* TRECHO *
A advertência é preciosa: não esquecer que a satisfação conclui, encerra, termina; a satisfação não deixa margem para a continuidade, para o prosseguimento, para a persistência, para o desdobramento. A satisfação acalma, limita, amortece.
Por isso, quando alguém diz "Fiquei muito satisfeito com você" ou "Estou muito satisfeita com seu trabalho", é assustador. O que se quer dizer com isso? Que nada mais de mim se deseja? Que o ponto atual é meu limite e, portanto, minha possibilidade? Que de mim nada mais além se pode esperar? Que está bom como está? Assim seria apavorante; passaria a ideia de que desse jeito já basta. Ora, o agradável é alguém dizer "seu trabalho (ou carinho, ou comida, ou aula, ou texto, ou música etc) é bom, fiquei muito insatisfeito e, portanto, quero mais, quero continuar, quero conhecer outras coisas".
Um bom filme não é exatamente aquele que, quando termina, nos deixa insatisfeitos, parados, olhando, quietos, para a tela, enquanto passam os letreiros, desejando que não cesse? Um bom livro não é aquele que, quando encerramos a leitura, permanece um pouco apoiado no colo e nos deixa absortos e distantes, pensando que não poderia terminar? Uma boa festa, um bom jogo, um bom passeio, uma boa cerimônia não é aquela que queremos que se prolongue?
Com a vida de cada um e de cada uma também tem de ser assim; afinal de contas, não nascemos prontos e acabados. Ainda bem, pois estar satisfeito consigo mesmo é considerar-se terminado e constrangido ao possível da condição do momento.
Quando crianças (só as crianças?), muitas vezes, diante da tensão provocada por algum desafio que exigia esforço (estudar, treinar, emagrecer etc), ficávamos preocupados e irritados, sonhando e pensando: Por que a gente já não nasce pronto, sabendo todas as coisas? Bela e ingênua perspectiva. É fundamental não nascermos sabendo nem prontos; o ser que nasce sabendo não terá novidades, só reiterações. Somos seres de insatisfação e precisamos ter nisso alguma dose de ambição; todavia, ambição é diferente de ganância, dado que o ambicioso quer mais e melhor, enquanto que o ganancioso quer só para si próprio.

* A FAZER *
Prossiga o trecho sobre satisfação e insatisfação a partir da sua última frase. A listagem vem de uma fonte diferente da do trecho.

* MATERIAL FORNECIDO *
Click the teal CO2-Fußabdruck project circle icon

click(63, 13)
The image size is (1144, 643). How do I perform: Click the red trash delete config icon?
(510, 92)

* RESPOSTA *
Nascer sabendo é uma limitação porque obriga a apenas repetir e, nunca, a criar, inovar, refazer, modificar. Quanto mais se nasce pronto, mais se é refém do que já se sabe e, portanto, do passado; aprender sempre é o que mais impede que nos tornemos prisioneiros de situações que, por serem inéditas, não saberíamos enfrentar.
Diante dessa realidade, é absurdo acreditar na ideia de que uma pessoa, quanto mais vive, mais velha fica; para que alguém quanto mais vivesse, mais velho ficasse, teria de ter nascido pronto e ir se gastando...
Isso não ocorre com gente, mas com fogão, sapato, geladeira. Gente não nasce pronta e vai se gastando; gente nasce não-pronta e vai se fazendo. Eu, no ano 2000, sou a minha mais nova edição (revista e, às vezes, um pouco ampliada); o mais velho de mim (se é o tempo a medida) está no meu passado, não no presente.
Demora um pouco para entender tudo isso; aliás, como falou o mesmo Guimarães, "não convém fazer escândalo de começo; só aos poucos é que o escuro é claro"..."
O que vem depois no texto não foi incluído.